» **PROBLEM TO SOLVE**:
Format all of the rows below as a numbered list, omitting every blank line.

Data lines
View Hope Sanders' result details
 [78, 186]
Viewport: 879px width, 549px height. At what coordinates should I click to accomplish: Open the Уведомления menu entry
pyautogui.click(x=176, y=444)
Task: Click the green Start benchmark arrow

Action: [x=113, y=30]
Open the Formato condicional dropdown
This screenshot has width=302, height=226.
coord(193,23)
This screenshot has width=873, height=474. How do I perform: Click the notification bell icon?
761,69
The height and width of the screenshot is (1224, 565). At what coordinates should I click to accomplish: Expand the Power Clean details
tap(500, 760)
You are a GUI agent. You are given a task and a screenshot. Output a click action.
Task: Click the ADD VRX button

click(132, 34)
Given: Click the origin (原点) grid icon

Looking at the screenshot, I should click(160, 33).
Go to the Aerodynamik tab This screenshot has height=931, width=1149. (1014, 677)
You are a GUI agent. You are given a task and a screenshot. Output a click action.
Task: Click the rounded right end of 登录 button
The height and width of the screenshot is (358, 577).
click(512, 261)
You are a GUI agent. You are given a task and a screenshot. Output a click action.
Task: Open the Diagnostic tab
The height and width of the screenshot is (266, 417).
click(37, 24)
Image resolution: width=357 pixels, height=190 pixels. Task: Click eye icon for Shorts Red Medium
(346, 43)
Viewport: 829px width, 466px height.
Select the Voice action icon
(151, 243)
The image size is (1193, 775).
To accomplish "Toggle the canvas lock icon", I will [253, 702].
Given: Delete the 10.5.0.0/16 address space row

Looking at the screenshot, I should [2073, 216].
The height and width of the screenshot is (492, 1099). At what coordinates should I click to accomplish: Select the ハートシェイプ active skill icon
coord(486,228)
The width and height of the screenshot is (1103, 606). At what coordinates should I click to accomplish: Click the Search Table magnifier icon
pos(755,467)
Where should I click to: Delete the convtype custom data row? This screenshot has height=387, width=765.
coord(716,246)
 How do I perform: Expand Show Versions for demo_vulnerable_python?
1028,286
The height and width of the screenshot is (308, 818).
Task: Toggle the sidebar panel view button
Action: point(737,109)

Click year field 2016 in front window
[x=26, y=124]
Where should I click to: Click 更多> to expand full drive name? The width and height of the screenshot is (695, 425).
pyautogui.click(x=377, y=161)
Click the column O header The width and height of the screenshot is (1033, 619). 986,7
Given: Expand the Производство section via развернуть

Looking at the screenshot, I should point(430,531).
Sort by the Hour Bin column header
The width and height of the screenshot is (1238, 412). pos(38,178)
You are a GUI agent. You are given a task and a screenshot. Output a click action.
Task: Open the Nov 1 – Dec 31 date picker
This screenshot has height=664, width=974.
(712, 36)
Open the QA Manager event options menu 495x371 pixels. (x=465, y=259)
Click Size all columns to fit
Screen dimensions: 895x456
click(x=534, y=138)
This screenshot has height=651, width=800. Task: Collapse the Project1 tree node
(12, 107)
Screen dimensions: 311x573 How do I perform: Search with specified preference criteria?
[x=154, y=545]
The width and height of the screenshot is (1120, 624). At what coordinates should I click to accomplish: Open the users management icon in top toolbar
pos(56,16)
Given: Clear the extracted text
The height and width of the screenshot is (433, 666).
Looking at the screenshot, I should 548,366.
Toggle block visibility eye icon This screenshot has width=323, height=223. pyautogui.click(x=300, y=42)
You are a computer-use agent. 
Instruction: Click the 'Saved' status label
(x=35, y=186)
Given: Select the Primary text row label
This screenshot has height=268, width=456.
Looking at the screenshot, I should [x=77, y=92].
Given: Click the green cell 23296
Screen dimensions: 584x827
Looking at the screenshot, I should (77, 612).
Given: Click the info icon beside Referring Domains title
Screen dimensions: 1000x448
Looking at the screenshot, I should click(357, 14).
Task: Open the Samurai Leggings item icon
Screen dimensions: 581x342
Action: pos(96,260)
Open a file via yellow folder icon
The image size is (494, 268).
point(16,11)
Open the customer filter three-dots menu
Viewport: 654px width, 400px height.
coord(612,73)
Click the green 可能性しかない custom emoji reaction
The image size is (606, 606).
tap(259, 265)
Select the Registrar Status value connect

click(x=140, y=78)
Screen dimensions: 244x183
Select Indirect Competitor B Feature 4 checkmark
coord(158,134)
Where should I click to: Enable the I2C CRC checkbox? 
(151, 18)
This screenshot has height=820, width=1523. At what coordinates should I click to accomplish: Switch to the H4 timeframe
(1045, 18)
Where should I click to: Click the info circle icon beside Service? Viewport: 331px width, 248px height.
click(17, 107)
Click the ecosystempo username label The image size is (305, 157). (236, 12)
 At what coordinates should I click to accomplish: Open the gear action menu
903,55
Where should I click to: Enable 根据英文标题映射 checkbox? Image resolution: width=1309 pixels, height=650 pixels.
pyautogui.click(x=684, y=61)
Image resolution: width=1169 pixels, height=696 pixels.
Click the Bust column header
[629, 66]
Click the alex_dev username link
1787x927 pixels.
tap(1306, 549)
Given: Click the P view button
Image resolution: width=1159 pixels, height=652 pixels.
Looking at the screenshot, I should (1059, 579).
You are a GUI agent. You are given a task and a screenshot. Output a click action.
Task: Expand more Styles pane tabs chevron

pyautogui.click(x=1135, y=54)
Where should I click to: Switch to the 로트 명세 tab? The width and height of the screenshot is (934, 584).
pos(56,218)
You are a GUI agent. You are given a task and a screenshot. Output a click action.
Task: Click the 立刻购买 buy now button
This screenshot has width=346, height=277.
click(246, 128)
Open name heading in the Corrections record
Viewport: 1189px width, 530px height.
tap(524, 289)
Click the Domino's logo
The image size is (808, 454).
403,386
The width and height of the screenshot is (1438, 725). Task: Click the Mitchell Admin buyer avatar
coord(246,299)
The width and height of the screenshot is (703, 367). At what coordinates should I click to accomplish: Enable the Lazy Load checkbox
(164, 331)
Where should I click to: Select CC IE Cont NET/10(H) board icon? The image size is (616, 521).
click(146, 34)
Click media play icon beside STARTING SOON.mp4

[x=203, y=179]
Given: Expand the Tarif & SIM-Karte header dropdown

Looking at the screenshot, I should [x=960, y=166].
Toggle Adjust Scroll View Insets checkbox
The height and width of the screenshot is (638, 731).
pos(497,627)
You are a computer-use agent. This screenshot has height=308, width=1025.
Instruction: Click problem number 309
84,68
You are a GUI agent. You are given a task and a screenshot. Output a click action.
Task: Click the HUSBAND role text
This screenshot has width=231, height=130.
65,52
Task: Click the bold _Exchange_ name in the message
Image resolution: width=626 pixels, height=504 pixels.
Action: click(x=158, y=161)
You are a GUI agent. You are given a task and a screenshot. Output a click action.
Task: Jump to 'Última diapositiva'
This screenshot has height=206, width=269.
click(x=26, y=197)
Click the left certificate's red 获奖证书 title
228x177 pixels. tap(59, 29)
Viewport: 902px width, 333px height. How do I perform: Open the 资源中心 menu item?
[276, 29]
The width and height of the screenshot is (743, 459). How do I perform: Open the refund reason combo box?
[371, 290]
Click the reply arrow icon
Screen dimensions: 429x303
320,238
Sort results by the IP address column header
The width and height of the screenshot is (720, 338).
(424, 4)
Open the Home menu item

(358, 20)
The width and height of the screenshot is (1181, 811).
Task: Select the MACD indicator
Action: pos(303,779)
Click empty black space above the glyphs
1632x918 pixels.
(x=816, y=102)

» **SOLUTION TO THIS EXERCISE**:
1. View Hope Sanders' result details
2.  [78, 186]
3. Viewport: 879px width, 549px height. At what coordinates should I click to accomplish: Open the Уведомления menu entry
4. pyautogui.click(x=176, y=444)
5. Task: Click the green Start benchmark arrow
6. Action: [x=113, y=30]
7. Open the Formato condicional dropdown
8. This screenshot has width=302, height=226.
9. coord(193,23)
10. This screenshot has width=873, height=474. How do I perform: Click the notification bell icon?
11. 761,69
12. The height and width of the screenshot is (1224, 565). At what coordinates should I click to accomplish: Expand the Power Clean details
13. tap(500, 760)
14. You are a GUI agent. You are given a task and a screenshot. Output a click action.
15. Task: Click the ADD VRX button
16. click(132, 34)
17. Given: Click the origin (原点) grid icon
18. Looking at the screenshot, I should click(160, 33).
19. Go to the Aerodynamik tab This screenshot has height=931, width=1149. (1014, 677)
20. You are a GUI agent. You are given a task and a screenshot. Output a click action.
21. Task: Click the rounded right end of 登录 button
22. The height and width of the screenshot is (358, 577).
23. click(512, 261)
24. You are a GUI agent. You are given a task and a screenshot. Output a click action.
25. Task: Open the Diagnostic tab
26. The height and width of the screenshot is (266, 417).
27. click(37, 24)
28. Image resolution: width=357 pixels, height=190 pixels. Task: Click eye icon for Shorts Red Medium
29. (346, 43)
30. Viewport: 829px width, 466px height.
31. Select the Voice action icon
32. (151, 243)
33. The image size is (1193, 775).
34. To accomplish "Toggle the canvas lock icon", I will [253, 702].
35. Given: Delete the 10.5.0.0/16 address space row
36. Looking at the screenshot, I should [2073, 216].
37. The height and width of the screenshot is (492, 1099). At what coordinates should I click to accomplish: Select the ハートシェイプ active skill icon
38. coord(486,228)
39. The width and height of the screenshot is (1103, 606). At what coordinates should I click to accomplish: Click the Search Table magnifier icon
40. pos(755,467)
41. Where should I click to: Delete the convtype custom data row? This screenshot has height=387, width=765.
42. coord(716,246)
43.  How do I perform: Expand Show Versions for demo_vulnerable_python?
44. 1028,286
45. The height and width of the screenshot is (308, 818).
46. Task: Toggle the sidebar panel view button
47. Action: point(737,109)
48. Click year field 2016 in front window
49. [x=26, y=124]
50. Where should I click to: Click 更多> to expand full drive name? The width and height of the screenshot is (695, 425).
51. pyautogui.click(x=377, y=161)
52. Click the column O header The width and height of the screenshot is (1033, 619). 986,7
53. Given: Expand the Производство section via развернуть
54. Looking at the screenshot, I should point(430,531).
55. Sort by the Hour Bin column header
56. The width and height of the screenshot is (1238, 412). pos(38,178)
57. You are a GUI agent. You are given a task and a screenshot. Output a click action.
58. Task: Open the Nov 1 – Dec 31 date picker
59. This screenshot has height=664, width=974.
60. (712, 36)
61. Open the QA Manager event options menu 495x371 pixels. (x=465, y=259)
62. Click Size all columns to fit
63. Screen dimensions: 895x456
64. click(x=534, y=138)
65. This screenshot has height=651, width=800. Task: Collapse the Project1 tree node
66. (12, 107)
67. Screen dimensions: 311x573 How do I perform: Search with specified preference criteria?
68. [x=154, y=545]
69. The width and height of the screenshot is (1120, 624). At what coordinates should I click to accomplish: Open the users management icon in top toolbar
70. pos(56,16)
71. Given: Clear the extracted text
72. The height and width of the screenshot is (433, 666).
73. Looking at the screenshot, I should 548,366.
74. Toggle block visibility eye icon This screenshot has width=323, height=223. pyautogui.click(x=300, y=42)
75. You are a computer-use agent. 
76. Instruction: Click the 'Saved' status label
77. (x=35, y=186)
78. Given: Select the Primary text row label
79. This screenshot has height=268, width=456.
80. Looking at the screenshot, I should [x=77, y=92].
81. Given: Click the green cell 23296
82. Screen dimensions: 584x827
83. Looking at the screenshot, I should (77, 612).
84. Given: Click the info icon beside Referring Domains title
85. Screen dimensions: 1000x448
86. Looking at the screenshot, I should click(357, 14).
87. Task: Open the Samurai Leggings item icon
88. Screen dimensions: 581x342
89. Action: pos(96,260)
90. Open a file via yellow folder icon
91. The image size is (494, 268).
92. point(16,11)
93. Open the customer filter three-dots menu
94. Viewport: 654px width, 400px height.
95. coord(612,73)
96. Click the green 可能性しかない custom emoji reaction
97. The image size is (606, 606).
98. tap(259, 265)
99. Select the Registrar Status value connect
100. click(x=140, y=78)
101. Screen dimensions: 244x183
102. Select Indirect Competitor B Feature 4 checkmark
103. coord(158,134)
104. Where should I click to: Enable the I2C CRC checkbox? 
105. (151, 18)
106. This screenshot has height=820, width=1523. At what coordinates should I click to accomplish: Switch to the H4 timeframe
107. (1045, 18)
108. Where should I click to: Click the info circle icon beside Service? Viewport: 331px width, 248px height.
109. click(17, 107)
110. Click the ecosystempo username label The image size is (305, 157). (236, 12)
111.  At what coordinates should I click to accomplish: Open the gear action menu
112. 903,55
113. Where should I click to: Enable 根据英文标题映射 checkbox? Image resolution: width=1309 pixels, height=650 pixels.
114. pyautogui.click(x=684, y=61)
115. Image resolution: width=1169 pixels, height=696 pixels.
116. Click the Bust column header
117. [629, 66]
118. Click the alex_dev username link
119. 1787x927 pixels.
120. tap(1306, 549)
121. Given: Click the P view button
122. Image resolution: width=1159 pixels, height=652 pixels.
123. Looking at the screenshot, I should (1059, 579).
124. You are a GUI agent. You are given a task and a screenshot. Output a click action.
125. Task: Expand more Styles pane tabs chevron
126. pyautogui.click(x=1135, y=54)
127. Where should I click to: Switch to the 로트 명세 tab? The width and height of the screenshot is (934, 584).
128. pos(56,218)
129. You are a GUI agent. You are given a task and a screenshot. Output a click action.
130. Task: Click the 立刻购买 buy now button
131. This screenshot has width=346, height=277.
132. click(246, 128)
133. Open name heading in the Corrections record
134. Viewport: 1189px width, 530px height.
135. tap(524, 289)
136. Click the Domino's logo
137. The image size is (808, 454).
138. 403,386
139. The width and height of the screenshot is (1438, 725). Task: Click the Mitchell Admin buyer avatar
140. coord(246,299)
141. The width and height of the screenshot is (703, 367). At what coordinates should I click to accomplish: Enable the Lazy Load checkbox
142. (164, 331)
143. Where should I click to: Select CC IE Cont NET/10(H) board icon? The image size is (616, 521).
144. click(146, 34)
145. Click media play icon beside STARTING SOON.mp4
146. [x=203, y=179]
147. Given: Expand the Tarif & SIM-Karte header dropdown
148. Looking at the screenshot, I should [x=960, y=166].
149. Toggle Adjust Scroll View Insets checkbox
150. The height and width of the screenshot is (638, 731).
151. pos(497,627)
152. You are a computer-use agent. This screenshot has height=308, width=1025.
153. Instruction: Click problem number 309
154. 84,68
155. You are a GUI agent. You are given a task and a screenshot. Output a click action.
156. Task: Click the HUSBAND role text
157. This screenshot has width=231, height=130.
158. 65,52
159. Task: Click the bold _Exchange_ name in the message
160. Image resolution: width=626 pixels, height=504 pixels.
161. Action: click(x=158, y=161)
162. You are a GUI agent. You are given a task and a screenshot. Output a click action.
163. Task: Jump to 'Última diapositiva'
164. This screenshot has height=206, width=269.
165. click(x=26, y=197)
166. Click the left certificate's red 获奖证书 title
167. 228x177 pixels. tap(59, 29)
168. Viewport: 902px width, 333px height. How do I perform: Open the 资源中心 menu item?
169. [276, 29]
170. The width and height of the screenshot is (743, 459). How do I perform: Open the refund reason combo box?
171. [371, 290]
172. Click the reply arrow icon
173. Screen dimensions: 429x303
174. 320,238
175. Sort results by the IP address column header
176. The width and height of the screenshot is (720, 338).
177. (424, 4)
178. Open the Home menu item
179. (358, 20)
180. The width and height of the screenshot is (1181, 811).
181. Task: Select the MACD indicator
182. Action: pos(303,779)
183. Click empty black space above the glyphs
184. 1632x918 pixels.
185. (x=816, y=102)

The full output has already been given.